* What this exercise asks *
1. According to the film festival text, where did Ashkal premiere?
2. In the film festival text, change "Canadá" to "Canada" and write out the passage between "Maputo Nakuzandza, Ariadine" and "2022, 81 min.", inclusive.
3. Continue the film festival text from its final line.

* Text provided *
#####

Another of the movies in competition is Maputo Nakuzandza, a Brazilian-Mozambique coproduction, with director Ariadine Zampaulo at the helm, and which premiered at Mostra de Cinema de Tiradentes. It is an urban symphony about Maputo, the capital of Mozambique, that begins with young people coming out of nightclubs, at dawn, persons running, workers beginning their activities, tourists that meander around the city, and the pronouncements from a radio broadcaster that fill the hours of the day with its sounds. It is a movie-poem about life in the city.
A Woman Escapes, in turn, is a Canadian-Turkish coproduction, codirected by Sofia Bohdanowicz, Burak Cevik, and Blake Williams. Like the previous picture, it explores the borderlands between documentary and fiction, recreating the story of a young woman (Bohdanowicz) that moves into the apartment of a friend who has recently passed away in Paris. She will keep an audiovisual correspondence with other filmmakers (Burak and Blake), in search of healing. The result is an epistolary piece where different formats are entwined – 16mm, 4K – in a constant interplay, developed over a cinematographic experience that will screen in 3D.
Closing the Official Feature Selection is Ashkal, a motion picture by Youssef Chebbi (“Black Medusa”), which premiered this year at the Directors’ Fortnight, in Cannes. A coproduction between France and Tunisia, it is a thriller with social content, that centers on two North African police officers – a young woman and a veteran agent – that investigate a strange case: a man’s immolation in the middle of buildings under construction, which were left unfinished when the “Jazmine Revolution” exploded in 2010.

Maputo Nakuzandza, Ariadine Zampaulo, Brasil, Mozambique, 2022, 60 min.

Sobre las nubes, María Aparicio, Argentina, 2022, 143 min.

A woman escapes, Sofia Bohdanowicz, Burak Çevik, Blake Williams, Canadá, Turquía, 2022, 81 min.

Ashkal, Youssef Chebbi, Francia, Túnez, 2022, 92 min.

#####

Data records:
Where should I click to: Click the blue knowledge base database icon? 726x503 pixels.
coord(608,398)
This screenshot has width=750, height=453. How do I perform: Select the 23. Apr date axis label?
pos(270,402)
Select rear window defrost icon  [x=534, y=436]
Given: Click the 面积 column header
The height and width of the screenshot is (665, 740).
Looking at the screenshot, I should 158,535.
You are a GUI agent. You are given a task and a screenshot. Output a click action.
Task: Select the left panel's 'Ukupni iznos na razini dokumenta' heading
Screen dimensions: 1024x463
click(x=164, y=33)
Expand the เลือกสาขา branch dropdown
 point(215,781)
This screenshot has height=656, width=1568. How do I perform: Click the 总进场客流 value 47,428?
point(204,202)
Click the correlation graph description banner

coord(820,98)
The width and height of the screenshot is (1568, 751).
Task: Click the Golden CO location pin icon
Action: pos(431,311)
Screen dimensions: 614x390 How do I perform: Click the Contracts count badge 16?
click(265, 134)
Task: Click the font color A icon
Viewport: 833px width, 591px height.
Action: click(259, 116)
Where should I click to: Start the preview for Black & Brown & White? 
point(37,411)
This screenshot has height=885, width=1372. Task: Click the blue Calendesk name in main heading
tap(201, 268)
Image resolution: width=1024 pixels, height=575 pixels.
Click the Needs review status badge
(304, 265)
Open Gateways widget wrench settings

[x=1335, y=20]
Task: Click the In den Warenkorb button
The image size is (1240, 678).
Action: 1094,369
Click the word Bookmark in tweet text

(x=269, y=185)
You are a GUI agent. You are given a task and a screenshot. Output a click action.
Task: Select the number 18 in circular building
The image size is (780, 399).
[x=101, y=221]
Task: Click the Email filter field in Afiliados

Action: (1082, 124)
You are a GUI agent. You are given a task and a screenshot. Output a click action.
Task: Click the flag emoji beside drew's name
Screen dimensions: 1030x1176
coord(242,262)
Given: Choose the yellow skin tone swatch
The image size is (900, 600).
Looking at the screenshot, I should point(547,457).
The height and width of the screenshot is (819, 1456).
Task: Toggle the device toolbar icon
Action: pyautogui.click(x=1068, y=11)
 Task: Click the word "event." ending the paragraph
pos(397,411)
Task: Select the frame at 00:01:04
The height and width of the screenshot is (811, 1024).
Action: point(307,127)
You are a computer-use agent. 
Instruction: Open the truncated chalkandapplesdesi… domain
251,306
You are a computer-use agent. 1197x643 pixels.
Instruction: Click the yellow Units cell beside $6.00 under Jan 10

#####

* Answers for the tasks *
1. Ashkal premiered at the Directors' Fortnight in Cannes.

2.
Maputo Nakuzandza, Ariadine Zampaulo, Brasil, Mozambique, 2022, 60 min.

Sobre las nubes, María Aparicio, Argentina, 2022, 143 min.

A woman escapes, Sofia Bohdanowicz, Burak Çevik, Blake Williams, Canada, Turquía, 2022, 81 min.

3.
Korea and Italy in the Gala section
Already announced to the Gala program were the pictures The Novelist’s Film, by Hong Sang-soo; Alcarrás, by Carla Simón; Mutzenbacher, by Ruth Beckermann; Pacification, by Albert Serra; Magdala, by Damien Manivel, and Fiebre, by Elisa Eliash. FICValdivia organizers have disclosed the final two movies in this section.
The first one is Walk Up, by Hong Sang-soo, which comes together with The Novelist’s Film almost as an aesthetic complement. The film will hold its official premiere in a few days, at the Toronto Film Festival, and from there, it will transit to the festivals at San Sebastian and New York, before arriving in Valdivia. As is the case with a great portion of the South Korean director’s oeuvre, Walk Up plays with transformations in the narrative, changing its direction, and experimenting with the potential of what comes onscreen. Here, too, his main character is a filmmaker that, together with his daughter – an interior design student –, visits a friend from the business, to see her lavish residence. There, time and action branch off, or rather, are reiterated and questioned, enhancing a staging that centers on the spatial parameters of the building where the action takes place, whose meticulous and labyrinthine narrowness is reproduced in the tale’s serpentine structure.
The last motion picture in this section is Gigi la Legge, by Italian director Alessandro Comodin, an author with a free sense of staging, who resists definitions of his poetics. Documentary and fiction usually converge in his pictures, and he has a predilection for working with non-professional actors. In this dimension, and in the importance of using diverse dialects, his style is radically influenced by Pier Paolo Pasolini, from whom he also seems to have taken the warm expressiveness of natural landscapes. Gigi la Legge received the Special Jury Prize at the Locarno Film Festival. It is a title that is very close to other pieces by Comodin – as is the case with L’estate di Giacomo (2011) and with I Tempi Felici Verranno Presto (2016) – where the quotidian comes together with the supernatural. His new picture, deeply familiar, was shot in the Friuli region, where the filmmaker spent his formative years, and it stars his uncle, who portrays a distracted transit police officer that investigates a wave of suicides in the community.

Gigi la legge, Alessandro Comodín, Italia, Francia, Bélgica, 2022, 98 min.

Walk up, Hong Sangsoo, Corea del sur, 2022, 97 min.
Nocturama: The return of Ultraman
This FICValdivia section is devoted to aesthetic visions that approach the bizarre and extreme. Organizers revealed the program, which attempts to recover contemporary works that have everything to become cult classics.
In that line, SHIN ULTRAMAN, a reboot of the classic Japanese TV character created by Eiji Tsuburaya, in 1966, will premiere in Chile. The mysterious giant with superpowers fights against gargantuan creatures, known as the Class S species (Kaiju), who threaten to destroy Tokyo. The original series was a success around the world, generating sequels and imitations, and in recent years, numerous animation products.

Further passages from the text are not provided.